→ Required work
Would you copy only the lines below, from the one containing "The width and" through the very last one, leaving the pictures out?

>>>

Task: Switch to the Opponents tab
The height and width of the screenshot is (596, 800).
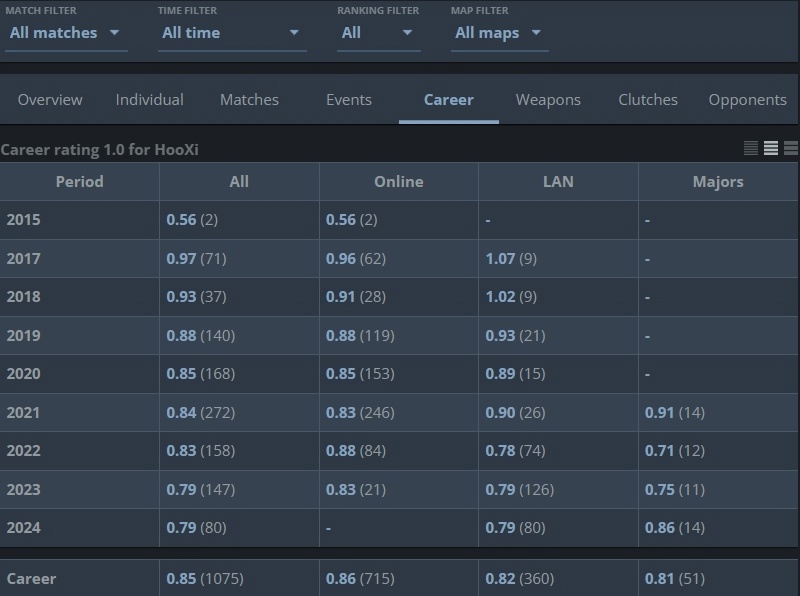Action: pos(747,100)
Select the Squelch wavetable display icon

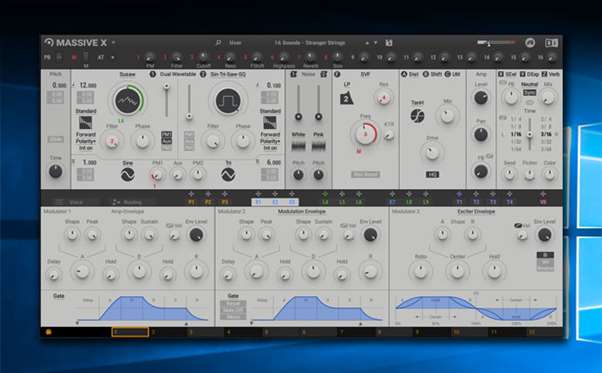click(x=127, y=101)
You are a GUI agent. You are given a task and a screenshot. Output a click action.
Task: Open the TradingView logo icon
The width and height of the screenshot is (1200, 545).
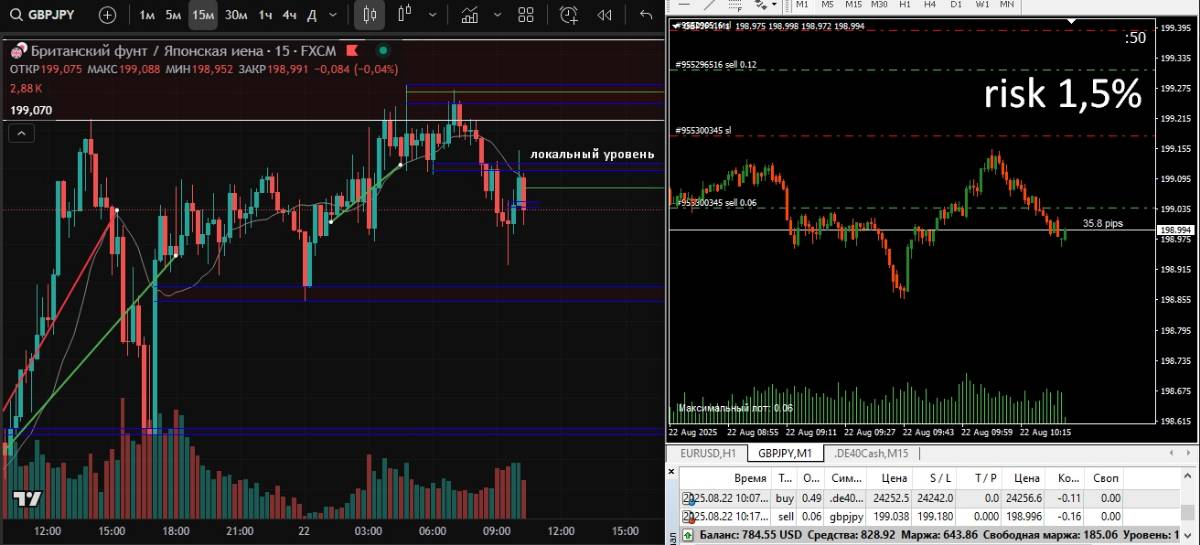point(27,499)
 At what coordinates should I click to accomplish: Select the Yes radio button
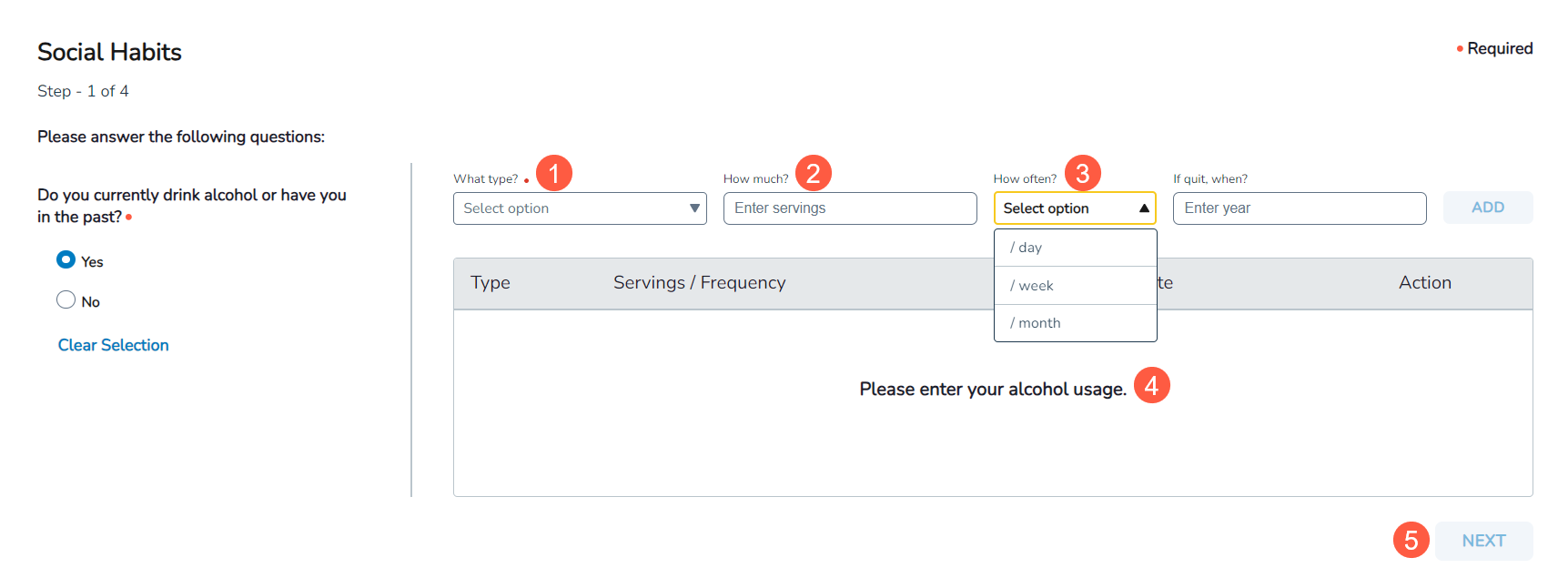click(66, 260)
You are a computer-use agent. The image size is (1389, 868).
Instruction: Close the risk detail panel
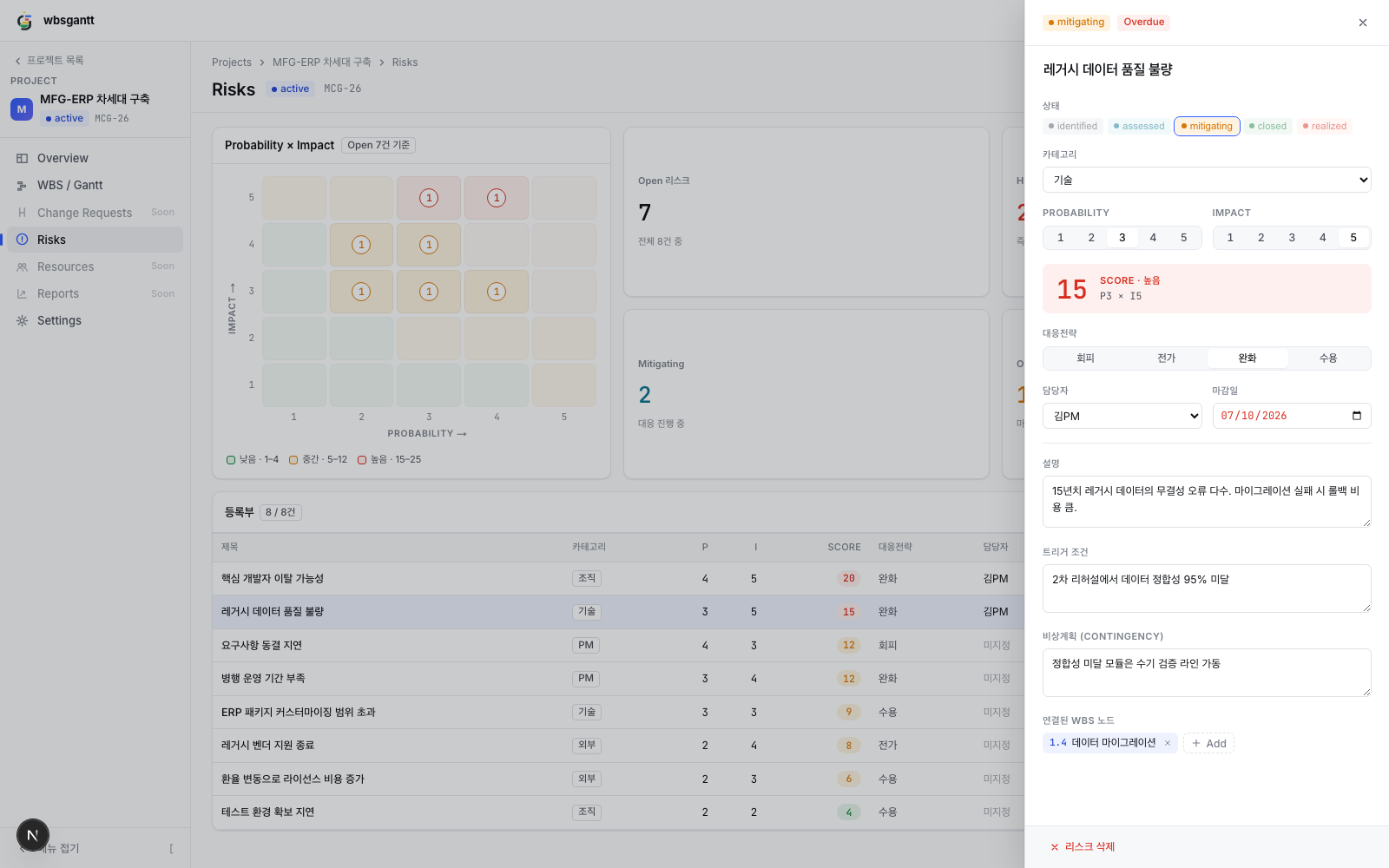point(1362,23)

<<<

→ Written solution
The width and height of the screenshot is (1200, 545).
point(27,499)
 At what coordinates should I click to accomplish: Select the Yes radio button
click(66, 260)
You are a computer-use agent. The image size is (1389, 868).
Instruction: Close the risk detail panel
point(1362,23)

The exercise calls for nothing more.